Shabir Ahmad Monga, a contractual lecturer, died when he and several others were beaten up at Khrew late Wednesday night, a police official said.

By: PTI | Srinagar |
Updated: August 18, 2016 7:20:36 pm
Indian paramilitary soldiers stand guard near a road roller used as road block by protesters during earlier protests as curfew continues in Srinagar, Indian controlled Kashmir, Wednesday, Aug. 17, 2016. Curfew and protests have continued across the valley amidst outrage over the killing of a top rebel leader by Indian troops in early July, 2016. (AP Photo/Dar Yasin) The imposition of curfew and restrictions has now entered its 41st day.
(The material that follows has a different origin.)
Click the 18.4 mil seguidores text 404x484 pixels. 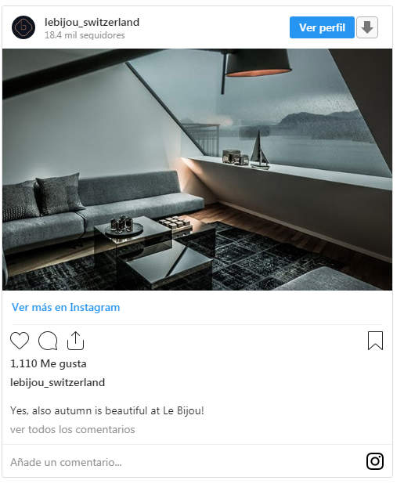click(85, 35)
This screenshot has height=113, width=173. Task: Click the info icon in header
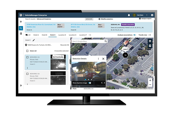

AP Photo

A lecturer was killed and 18 others were injured in clashes between security forces and protesters who were opposing a search operation in Khrew area of Pulwama district in Kashmir where curfew and restrictions remained in force for the 41st day. Shabir Ahmad Monga, a contractual lecturer, died when he and several others were beaten up at Khrew late last night, a police official said. He said 18 other persons, mostly youths, have been admitted to a hospital here.

According to the locals, army conducted house to house searches for the youths who were leading protests in the area late last night which was resisted by the residents of Khrew. In the ensuing clash, 30-year-old Monga died.
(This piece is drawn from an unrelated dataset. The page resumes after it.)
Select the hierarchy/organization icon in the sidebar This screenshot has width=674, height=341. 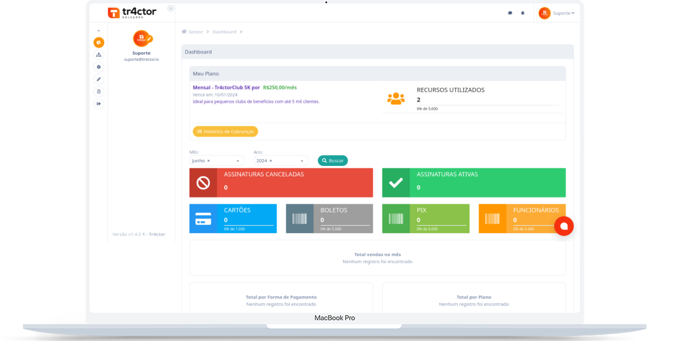(99, 55)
An army official said they were collecting details about the incident and will soon issue a statement. Curfew remained in force in entire Srinagar district, Anantnag town and Pampore police station, which includes Khrew area, while restrictions continued on the movement of the people in rest of the Valley.

Normal life has been paralysed in the Valley due to street protests since the killing of Hizbul Mujahideen commander Burhan Wani in an encounter with security forces on July 8. Heavy deployment of security forces has been carried out in Srinagar city with all roads leading to the local office of United Nations Military Observers Group (UNMOG) at Sonawar sealed.
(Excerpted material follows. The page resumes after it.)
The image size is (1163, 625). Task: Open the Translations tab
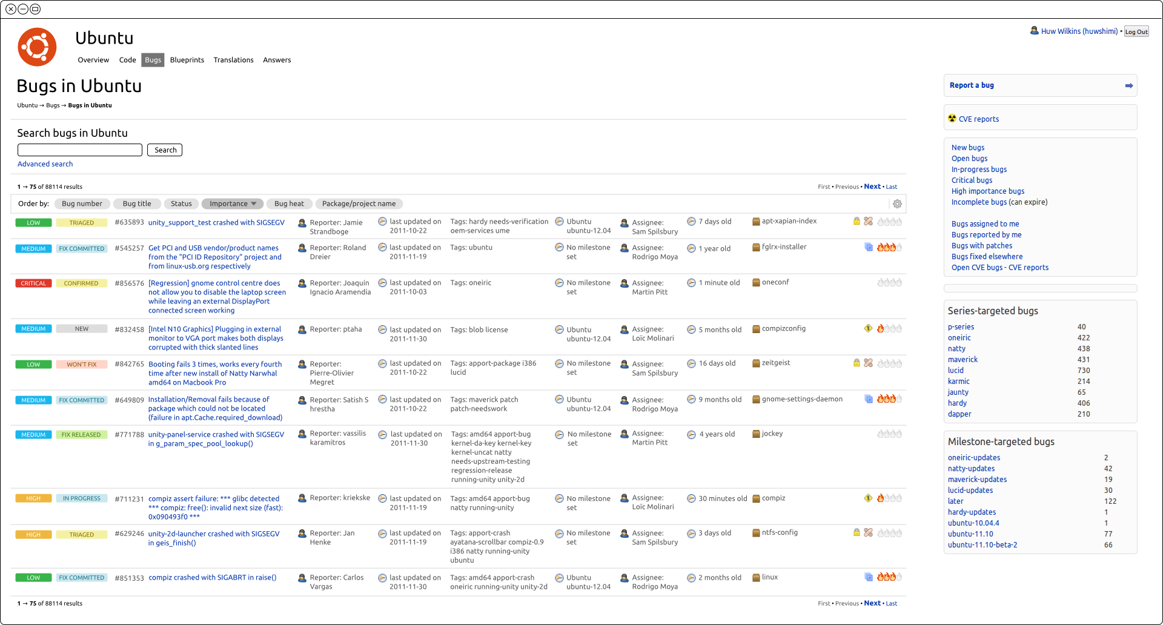tap(233, 60)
The authorities strictly imposed night curfew in the city in view of the separatists’ call for march to the UN office over a 72-hour period beginning on . Schools, colleges and private offices remained closed while public transport remained off the roads due to the strike called by the separatists. The attendance in government offices was thin.

Mobile Internet and mobile telephony services across the valley remained suspended. However, broadband services were restored early this morning after five days. Broadband services and mobile telephone services were snapped Saturday evening. As many as 64 persons including two police personnel have been killed and several thousand injured in the clashes that began on July 9.